Task input Block Start
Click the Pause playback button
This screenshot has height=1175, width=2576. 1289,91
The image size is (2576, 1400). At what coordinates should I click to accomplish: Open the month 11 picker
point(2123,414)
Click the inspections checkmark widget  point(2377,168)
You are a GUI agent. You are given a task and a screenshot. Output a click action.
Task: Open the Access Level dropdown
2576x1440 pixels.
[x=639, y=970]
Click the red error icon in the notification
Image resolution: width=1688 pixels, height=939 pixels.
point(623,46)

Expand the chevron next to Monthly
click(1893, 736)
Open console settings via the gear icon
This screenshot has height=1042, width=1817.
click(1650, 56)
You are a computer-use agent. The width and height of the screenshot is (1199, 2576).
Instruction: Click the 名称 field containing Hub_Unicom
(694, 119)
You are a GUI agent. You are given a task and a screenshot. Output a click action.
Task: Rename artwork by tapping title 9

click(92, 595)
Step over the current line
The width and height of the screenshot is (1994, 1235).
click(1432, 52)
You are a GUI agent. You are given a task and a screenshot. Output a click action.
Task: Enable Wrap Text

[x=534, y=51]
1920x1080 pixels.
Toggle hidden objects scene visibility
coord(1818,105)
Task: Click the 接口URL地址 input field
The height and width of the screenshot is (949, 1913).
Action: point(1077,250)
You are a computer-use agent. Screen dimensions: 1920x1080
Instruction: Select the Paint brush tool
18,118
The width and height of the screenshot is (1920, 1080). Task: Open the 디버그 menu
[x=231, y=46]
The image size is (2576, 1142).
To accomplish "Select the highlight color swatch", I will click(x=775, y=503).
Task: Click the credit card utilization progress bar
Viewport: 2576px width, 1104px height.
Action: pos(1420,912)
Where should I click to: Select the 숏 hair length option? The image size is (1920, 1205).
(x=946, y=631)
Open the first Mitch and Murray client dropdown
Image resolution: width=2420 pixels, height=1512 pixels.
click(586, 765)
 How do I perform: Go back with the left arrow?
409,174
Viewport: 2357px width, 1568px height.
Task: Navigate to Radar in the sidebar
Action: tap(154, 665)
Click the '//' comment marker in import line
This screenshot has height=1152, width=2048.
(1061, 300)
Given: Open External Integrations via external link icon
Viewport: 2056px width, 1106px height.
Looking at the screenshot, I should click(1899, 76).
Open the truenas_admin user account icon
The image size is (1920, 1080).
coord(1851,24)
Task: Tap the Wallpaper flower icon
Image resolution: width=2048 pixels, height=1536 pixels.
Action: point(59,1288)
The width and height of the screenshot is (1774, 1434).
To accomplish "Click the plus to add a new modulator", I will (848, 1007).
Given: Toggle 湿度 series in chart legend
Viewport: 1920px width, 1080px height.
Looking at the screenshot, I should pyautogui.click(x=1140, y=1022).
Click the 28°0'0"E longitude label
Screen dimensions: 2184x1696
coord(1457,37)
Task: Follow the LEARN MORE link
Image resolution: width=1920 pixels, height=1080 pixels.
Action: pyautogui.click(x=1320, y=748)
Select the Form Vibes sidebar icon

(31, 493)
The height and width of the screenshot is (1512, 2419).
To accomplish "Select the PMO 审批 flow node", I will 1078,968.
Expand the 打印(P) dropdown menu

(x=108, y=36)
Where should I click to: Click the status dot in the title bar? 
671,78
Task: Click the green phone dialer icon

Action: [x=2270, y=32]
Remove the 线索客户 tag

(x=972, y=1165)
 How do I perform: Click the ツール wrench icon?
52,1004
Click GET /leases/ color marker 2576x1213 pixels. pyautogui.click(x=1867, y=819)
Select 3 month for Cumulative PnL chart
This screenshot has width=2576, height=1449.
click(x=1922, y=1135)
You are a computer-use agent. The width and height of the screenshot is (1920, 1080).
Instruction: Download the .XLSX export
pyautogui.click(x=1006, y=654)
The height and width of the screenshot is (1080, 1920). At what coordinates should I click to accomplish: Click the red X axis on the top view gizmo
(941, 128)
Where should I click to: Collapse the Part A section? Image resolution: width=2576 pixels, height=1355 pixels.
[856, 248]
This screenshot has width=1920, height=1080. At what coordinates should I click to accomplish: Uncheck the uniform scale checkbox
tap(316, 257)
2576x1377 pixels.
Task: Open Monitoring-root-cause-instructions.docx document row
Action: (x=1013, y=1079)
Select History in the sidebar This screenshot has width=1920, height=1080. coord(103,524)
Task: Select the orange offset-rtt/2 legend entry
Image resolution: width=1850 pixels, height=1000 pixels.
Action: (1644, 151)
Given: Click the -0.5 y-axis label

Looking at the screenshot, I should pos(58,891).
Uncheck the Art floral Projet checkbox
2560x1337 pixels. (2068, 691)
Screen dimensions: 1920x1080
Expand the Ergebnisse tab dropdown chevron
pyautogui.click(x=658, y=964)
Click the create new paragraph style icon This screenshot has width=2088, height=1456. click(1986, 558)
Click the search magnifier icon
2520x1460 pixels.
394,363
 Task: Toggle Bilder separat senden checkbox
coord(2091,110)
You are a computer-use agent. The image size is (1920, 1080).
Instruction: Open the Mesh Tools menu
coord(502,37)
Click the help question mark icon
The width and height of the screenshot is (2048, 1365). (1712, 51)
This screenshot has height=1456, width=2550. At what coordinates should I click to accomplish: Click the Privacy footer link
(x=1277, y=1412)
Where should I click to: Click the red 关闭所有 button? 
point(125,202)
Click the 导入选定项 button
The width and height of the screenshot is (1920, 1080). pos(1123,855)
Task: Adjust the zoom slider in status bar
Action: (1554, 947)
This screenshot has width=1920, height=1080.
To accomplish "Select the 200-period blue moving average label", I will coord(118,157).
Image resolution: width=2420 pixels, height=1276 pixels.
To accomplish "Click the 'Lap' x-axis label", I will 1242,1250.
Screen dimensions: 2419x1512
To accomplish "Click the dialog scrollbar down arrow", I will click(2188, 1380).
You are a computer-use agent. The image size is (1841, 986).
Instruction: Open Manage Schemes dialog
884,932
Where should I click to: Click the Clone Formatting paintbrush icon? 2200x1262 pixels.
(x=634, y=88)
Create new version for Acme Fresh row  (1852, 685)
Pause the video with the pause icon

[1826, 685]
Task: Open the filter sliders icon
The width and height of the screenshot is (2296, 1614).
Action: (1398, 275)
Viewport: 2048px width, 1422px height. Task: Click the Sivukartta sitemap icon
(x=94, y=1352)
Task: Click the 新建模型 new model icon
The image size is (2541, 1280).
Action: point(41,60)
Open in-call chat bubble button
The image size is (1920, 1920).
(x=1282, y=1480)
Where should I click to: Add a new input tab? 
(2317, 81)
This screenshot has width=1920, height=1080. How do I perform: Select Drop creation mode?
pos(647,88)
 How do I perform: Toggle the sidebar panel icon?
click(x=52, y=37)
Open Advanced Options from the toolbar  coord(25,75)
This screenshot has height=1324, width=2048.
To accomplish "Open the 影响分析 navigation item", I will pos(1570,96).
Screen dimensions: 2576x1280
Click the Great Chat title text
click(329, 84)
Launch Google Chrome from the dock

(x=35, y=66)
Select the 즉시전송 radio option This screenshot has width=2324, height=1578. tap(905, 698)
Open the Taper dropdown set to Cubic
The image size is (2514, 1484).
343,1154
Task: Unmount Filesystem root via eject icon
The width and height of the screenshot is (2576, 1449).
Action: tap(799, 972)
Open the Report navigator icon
Task input Block End
Problem statement
Copy every entry exactly as it is given.

Response below
Click the Pause playback button
This screenshot has height=1175, width=2576. 1289,91
The image size is (2576, 1400). At what coordinates should I click to accomplish: Open the month 11 picker
point(2123,414)
Click the inspections checkmark widget  point(2377,168)
You are a GUI agent. You are given a task and a screenshot. Output a click action.
Task: Open the Access Level dropdown
2576x1440 pixels.
[x=639, y=970]
Click the red error icon in the notification
Image resolution: width=1688 pixels, height=939 pixels.
point(623,46)

Expand the chevron next to Monthly
click(1893, 736)
Open console settings via the gear icon
This screenshot has height=1042, width=1817.
click(1650, 56)
You are a computer-use agent. The width and height of the screenshot is (1199, 2576).
Instruction: Click the 名称 field containing Hub_Unicom
(694, 119)
You are a GUI agent. You are given a task and a screenshot. Output a click action.
Task: Rename artwork by tapping title 9

click(92, 595)
Step over the current line
The width and height of the screenshot is (1994, 1235).
click(1432, 52)
You are a GUI agent. You are given a task and a screenshot. Output a click action.
Task: Enable Wrap Text

[x=534, y=51]
1920x1080 pixels.
Toggle hidden objects scene visibility
coord(1818,105)
Task: Click the 接口URL地址 input field
The height and width of the screenshot is (949, 1913).
Action: point(1077,250)
You are a computer-use agent. Screen dimensions: 1920x1080
Instruction: Select the Paint brush tool
18,118
The width and height of the screenshot is (1920, 1080). Task: Open the 디버그 menu
[x=231, y=46]
The image size is (2576, 1142).
To accomplish "Select the highlight color swatch", I will click(x=775, y=503).
Task: Click the credit card utilization progress bar
Viewport: 2576px width, 1104px height.
Action: pos(1420,912)
Where should I click to: Select the 숏 hair length option? The image size is (1920, 1205).
(x=946, y=631)
Open the first Mitch and Murray client dropdown
Image resolution: width=2420 pixels, height=1512 pixels.
click(586, 765)
 How do I perform: Go back with the left arrow?
409,174
Viewport: 2357px width, 1568px height.
Task: Navigate to Radar in the sidebar
Action: tap(154, 665)
Click the '//' comment marker in import line
This screenshot has height=1152, width=2048.
(1061, 300)
Given: Open External Integrations via external link icon
Viewport: 2056px width, 1106px height.
Looking at the screenshot, I should click(1899, 76).
Open the truenas_admin user account icon
The image size is (1920, 1080).
coord(1851,24)
Task: Tap the Wallpaper flower icon
Image resolution: width=2048 pixels, height=1536 pixels.
Action: point(59,1288)
The width and height of the screenshot is (1774, 1434).
To accomplish "Click the plus to add a new modulator", I will (848, 1007).
Given: Toggle 湿度 series in chart legend
Viewport: 1920px width, 1080px height.
Looking at the screenshot, I should pyautogui.click(x=1140, y=1022).
Click the 28°0'0"E longitude label
Screen dimensions: 2184x1696
coord(1457,37)
Task: Follow the LEARN MORE link
Image resolution: width=1920 pixels, height=1080 pixels.
Action: pyautogui.click(x=1320, y=748)
Select the Form Vibes sidebar icon

(31, 493)
The height and width of the screenshot is (1512, 2419).
To accomplish "Select the PMO 审批 flow node", I will 1078,968.
Expand the 打印(P) dropdown menu

(x=108, y=36)
Where should I click to: Click the status dot in the title bar? 
671,78
Task: Click the green phone dialer icon

Action: [x=2270, y=32]
Remove the 线索客户 tag

(x=972, y=1165)
 How do I perform: Click the ツール wrench icon?
52,1004
Click GET /leases/ color marker 2576x1213 pixels. pyautogui.click(x=1867, y=819)
Select 3 month for Cumulative PnL chart
This screenshot has width=2576, height=1449.
click(x=1922, y=1135)
You are a computer-use agent. The width and height of the screenshot is (1920, 1080).
Instruction: Download the .XLSX export
pyautogui.click(x=1006, y=654)
The height and width of the screenshot is (1080, 1920). At what coordinates should I click to accomplish: Click the red X axis on the top view gizmo
(941, 128)
Where should I click to: Collapse the Part A section? Image resolution: width=2576 pixels, height=1355 pixels.
[856, 248]
This screenshot has width=1920, height=1080. At what coordinates should I click to accomplish: Uncheck the uniform scale checkbox
tap(316, 257)
2576x1377 pixels.
Task: Open Monitoring-root-cause-instructions.docx document row
Action: (x=1013, y=1079)
Select History in the sidebar This screenshot has width=1920, height=1080. coord(103,524)
Task: Select the orange offset-rtt/2 legend entry
Image resolution: width=1850 pixels, height=1000 pixels.
Action: (1644, 151)
Given: Click the -0.5 y-axis label

Looking at the screenshot, I should pos(58,891).
Uncheck the Art floral Projet checkbox
2560x1337 pixels. (2068, 691)
Screen dimensions: 1920x1080
Expand the Ergebnisse tab dropdown chevron
pyautogui.click(x=658, y=964)
Click the create new paragraph style icon This screenshot has width=2088, height=1456. click(1986, 558)
Click the search magnifier icon
2520x1460 pixels.
394,363
 Task: Toggle Bilder separat senden checkbox
coord(2091,110)
You are a computer-use agent. The image size is (1920, 1080).
Instruction: Open the Mesh Tools menu
coord(502,37)
Click the help question mark icon
The width and height of the screenshot is (2048, 1365). (1712, 51)
This screenshot has height=1456, width=2550. At what coordinates should I click to accomplish: Click the Privacy footer link
(x=1277, y=1412)
Where should I click to: Click the red 关闭所有 button? 
point(125,202)
Click the 导入选定项 button
The width and height of the screenshot is (1920, 1080). pos(1123,855)
Task: Adjust the zoom slider in status bar
Action: (1554, 947)
This screenshot has width=1920, height=1080.
To accomplish "Select the 200-period blue moving average label", I will coord(118,157).
Image resolution: width=2420 pixels, height=1276 pixels.
To accomplish "Click the 'Lap' x-axis label", I will 1242,1250.
Screen dimensions: 2419x1512
To accomplish "Click the dialog scrollbar down arrow", I will click(2188, 1380).
You are a computer-use agent. The image size is (1841, 986).
Instruction: Open Manage Schemes dialog
884,932
Where should I click to: Click the Clone Formatting paintbrush icon? 2200x1262 pixels.
(x=634, y=88)
Create new version for Acme Fresh row  (1852, 685)
Pause the video with the pause icon

[1826, 685]
Task: Open the filter sliders icon
The width and height of the screenshot is (2296, 1614).
Action: (1398, 275)
Viewport: 2048px width, 1422px height. Task: Click the Sivukartta sitemap icon
(x=94, y=1352)
Task: Click the 新建模型 new model icon
The image size is (2541, 1280).
Action: point(41,60)
Open in-call chat bubble button
The image size is (1920, 1920).
(x=1282, y=1480)
Where should I click to: Add a new input tab? 
(2317, 81)
This screenshot has width=1920, height=1080. How do I perform: Select Drop creation mode?
pos(647,88)
 How do I perform: Toggle the sidebar panel icon?
click(x=52, y=37)
Open Advanced Options from the toolbar  coord(25,75)
This screenshot has height=1324, width=2048.
To accomplish "Open the 影响分析 navigation item", I will pos(1570,96).
Screen dimensions: 2576x1280
Click the Great Chat title text
click(329, 84)
Launch Google Chrome from the dock

(x=35, y=66)
Select the 즉시전송 radio option This screenshot has width=2324, height=1578. tap(905, 698)
Open the Taper dropdown set to Cubic
The image size is (2514, 1484).
343,1154
Task: Unmount Filesystem root via eject icon
The width and height of the screenshot is (2576, 1449).
Action: tap(799, 972)
Open the Report navigator icon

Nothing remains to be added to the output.